▸ Dokument
----

Süddeutsche Zeitung

50 Jahre Porsche Typ 917:Zwölf Zylinder für den Sieg

Lesezeit: 5 min

1969 brachte Porsche seinen berühmtesten Rennwagen an den Start, den 917. Die Fahrer liebten das Auto. Oder sie fürchteten es, denn der Seriensieger war bei hohem Tempo kaum zu beherrschen.

Von Peter Fahrenholz

Der Lärm ist ohrenbetäubend, intensiver Benzingeruch liegt in der Luft. Ein Porsche-Mitarbeiter betätigt das Gasgestänge am offenen Motor und treibt die Leerlaufdrehzahl immer wieder nach oben. Der Zwölfzylinder röhrt mit voller Kraft. "Der Ton war das geilste, da kam ja alles hinten raus, was drin war", hat der ehemalige Rennfahrer Kurt Ahrens einmal über das Auto gesagt, das auf dem Porsche-Werksgelände in Weissach ehrfürchtige Blicke erntet. Denn dort steht ein Monument der Porsche-Geschichte, oder besser gesagt der Rückbau eines Monuments in seinen Ursprungszustand: der erste Porsche 917 aus dem Jahr 1969. Ein Auto, mit dem Porsche Rennsportgeschichte geschrieben hat und über das Ferndinand Piëch später gesagt hat, es sei "das größte Risiko meines Lebens" gewesen.

Piëch ist in jenen Jahren der Motorsportchef von Porsche und davon überzeugt, dass sportliche Erfolge die beste Werbebotschaft für die Marke Porsche sind. Zwar fahren die Porsche-Rennautos in jenen Jahren immer mal wieder einzelne Siege ein, doch Piëchs Ziel ist die Markenweltmeisterschaft und der Gesamtsieg bei den prestigeträchtigen 24 Stunden von Le Mans.

Bei den Fahrern hieß er "das Geschwür"

----

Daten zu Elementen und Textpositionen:
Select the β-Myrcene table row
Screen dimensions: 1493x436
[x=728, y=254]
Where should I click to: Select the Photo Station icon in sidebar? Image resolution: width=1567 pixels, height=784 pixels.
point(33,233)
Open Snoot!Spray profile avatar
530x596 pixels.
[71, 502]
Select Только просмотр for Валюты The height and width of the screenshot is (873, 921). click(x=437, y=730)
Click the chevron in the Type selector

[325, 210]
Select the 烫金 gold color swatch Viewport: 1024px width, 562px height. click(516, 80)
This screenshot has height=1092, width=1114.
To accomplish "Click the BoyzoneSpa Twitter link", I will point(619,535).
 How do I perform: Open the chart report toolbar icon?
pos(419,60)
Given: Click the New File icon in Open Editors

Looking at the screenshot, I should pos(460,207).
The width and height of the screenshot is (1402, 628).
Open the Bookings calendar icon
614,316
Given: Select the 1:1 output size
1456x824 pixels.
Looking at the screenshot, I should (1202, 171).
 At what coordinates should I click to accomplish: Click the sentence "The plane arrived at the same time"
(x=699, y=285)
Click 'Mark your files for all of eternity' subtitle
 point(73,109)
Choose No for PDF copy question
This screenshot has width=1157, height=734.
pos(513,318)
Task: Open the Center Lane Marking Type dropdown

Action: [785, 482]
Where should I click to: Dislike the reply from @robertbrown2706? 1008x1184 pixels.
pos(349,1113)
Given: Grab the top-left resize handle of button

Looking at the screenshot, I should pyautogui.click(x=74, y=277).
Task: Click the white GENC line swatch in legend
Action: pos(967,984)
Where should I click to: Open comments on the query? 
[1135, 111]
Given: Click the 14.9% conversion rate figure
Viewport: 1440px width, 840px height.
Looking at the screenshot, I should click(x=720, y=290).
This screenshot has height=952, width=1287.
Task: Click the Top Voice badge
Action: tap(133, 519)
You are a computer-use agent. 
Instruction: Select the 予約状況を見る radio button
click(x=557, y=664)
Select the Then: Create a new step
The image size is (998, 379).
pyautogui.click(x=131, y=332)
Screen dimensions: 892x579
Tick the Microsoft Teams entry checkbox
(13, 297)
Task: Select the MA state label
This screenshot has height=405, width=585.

----

▸ Zu bearbeiten
1) Nimm aus dem Artikel über den Porsche 917 den Abschnitt, der mit den Worten „Süddeutsche Zeitung“ beginnt und mit „kaum zu beherrschen.“ endet, und gib ihn wieder, wobei „Porsche“ überall durch „Zuffenhausen“ ersetzt wird.
2) Welchen Posten hatte Piëch laut dem Artikel über den Porsche 917 in jenen Jahren bei Porsche inne?
3) Wie könnte der Artikel über den Porsche 917 nach dem letzten gezeigten Satz weitergehen? Schreibe ihn weiter.

▸ Lösungen
1)
Süddeutsche Zeitung

50 Jahre Zuffenhausen Typ 917:Zwölf Zylinder für den Sieg

Lesezeit: 5 min

1969 brachte Zuffenhausen seinen berühmtesten Rennwagen an den Start, den 917. Die Fahrer liebten das Auto. Oder sie fürchteten es, denn der Seriensieger war bei hohem Tempo kaum zu beherrschen.

2) Er war Motorsportchef von Porsche.

3)
Im Jahr 1968 hat Porsche mit dem Sportprototyp 908 ein potenzielles Siegerauto, dass die neu eingeführte Hubraumobergrenze von drei Litern für diese Klasse einhält. Zugleich legt die internationale Rennkommission aber für die Sportwagenklasse vier einen Maximalhubraum von fünf Litern fest und senkt die Mindestfertigungszahl für einen zulassungsfähigen Rennwagen von 50 auf 25 Exemplare. Piëch ahnt, dass damit schon bald weit leistungsstärkere Konkurrenten am Start sein werden und dass auch Porsche ein völlig neues, deutlich stärkeres Auto braucht.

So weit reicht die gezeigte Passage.